Stocks in companies that generate sustainable earnings growth often make the best dividend prospects, as it is easier to lift the dividend when earnings are rising. Investors love dividends, so if earnings fall and the dividend is reduced, expect a stock to be sold off heavily at the same time. It's encouraging to see Tsogo Sun has grown its earnings rapidly, up 131% a year for the past five years. Tsogo Sun is paying out less than half its earnings and cash flow, while simultaneously growing earnings per share at a rapid clip.

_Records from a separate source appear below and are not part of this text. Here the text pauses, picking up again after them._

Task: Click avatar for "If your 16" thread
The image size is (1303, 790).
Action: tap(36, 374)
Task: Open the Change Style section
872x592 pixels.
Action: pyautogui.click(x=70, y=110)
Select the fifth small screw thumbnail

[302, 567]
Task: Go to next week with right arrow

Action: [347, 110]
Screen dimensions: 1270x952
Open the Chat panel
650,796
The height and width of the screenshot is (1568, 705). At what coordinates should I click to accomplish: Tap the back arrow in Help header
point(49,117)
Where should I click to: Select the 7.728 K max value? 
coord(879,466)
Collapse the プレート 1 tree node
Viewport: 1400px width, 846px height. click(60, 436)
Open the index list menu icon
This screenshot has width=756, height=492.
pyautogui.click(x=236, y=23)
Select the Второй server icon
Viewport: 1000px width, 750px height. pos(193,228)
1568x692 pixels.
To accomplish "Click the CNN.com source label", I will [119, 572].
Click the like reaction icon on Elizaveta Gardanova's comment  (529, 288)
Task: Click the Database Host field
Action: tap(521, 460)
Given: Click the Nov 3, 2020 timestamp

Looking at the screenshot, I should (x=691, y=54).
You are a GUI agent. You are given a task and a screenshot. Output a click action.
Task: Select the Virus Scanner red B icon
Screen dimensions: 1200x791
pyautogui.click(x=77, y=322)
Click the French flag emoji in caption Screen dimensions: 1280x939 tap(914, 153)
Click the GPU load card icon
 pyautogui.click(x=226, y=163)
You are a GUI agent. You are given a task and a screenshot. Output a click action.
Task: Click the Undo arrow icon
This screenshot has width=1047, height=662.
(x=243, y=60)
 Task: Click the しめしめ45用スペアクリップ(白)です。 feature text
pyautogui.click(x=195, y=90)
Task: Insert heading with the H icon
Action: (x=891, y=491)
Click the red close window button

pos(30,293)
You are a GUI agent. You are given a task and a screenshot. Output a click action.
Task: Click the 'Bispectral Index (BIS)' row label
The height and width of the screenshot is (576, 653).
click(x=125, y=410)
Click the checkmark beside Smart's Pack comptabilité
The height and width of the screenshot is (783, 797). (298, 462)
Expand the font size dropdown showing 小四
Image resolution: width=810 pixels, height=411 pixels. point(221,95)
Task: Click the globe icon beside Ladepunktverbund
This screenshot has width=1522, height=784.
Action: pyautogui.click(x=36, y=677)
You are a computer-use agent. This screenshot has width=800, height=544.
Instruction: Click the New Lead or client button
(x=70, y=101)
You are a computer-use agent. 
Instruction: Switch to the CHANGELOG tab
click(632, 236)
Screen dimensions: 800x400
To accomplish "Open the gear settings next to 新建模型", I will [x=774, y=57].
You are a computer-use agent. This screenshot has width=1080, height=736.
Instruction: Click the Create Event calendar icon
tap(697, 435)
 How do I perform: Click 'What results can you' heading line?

This is a very favourable combination that can often lead to the dividend multiplying over the long term, if earnings grow and the company pays out a higher percentage of its earnings.
Another key way to measure a company's dividend prospects is by measuring its historical rate of dividend growth. Tsogo Sun has seen its dividend decline 6.6% per annum on average over the past 10 years, which is not great to see. Tsogo Sun is a rare case where dividends have been decreasing at the same time as earnings per share have been improving. It's unusual to see, and could point to unstable conditions in the core business, or more rarely an intensified focus on reinvesting profits.
From a dividend perspective, should investors buy or avoid Tsogo Sun? Tsogo Sun has grown its earnings per share while simultaneously reinvesting in the business. Unfortunately it's cut the dividend at least once in the past 10 years, but the conservative payout ratio makes the current dividend look sustainable. There's a lot to like about Tsogo Sun, and we would prioritise taking a closer look at it.
While it's tempting to invest in Tsogo Sun for the dividends alone, you should always be mindful of the risks involved. For example, we've found 2 warning signs for Tsogo Sun that we recommend you consider before investing in the business.
If you're in the market for strong dividend payers, we recommend checking our selection of top dividend stocks.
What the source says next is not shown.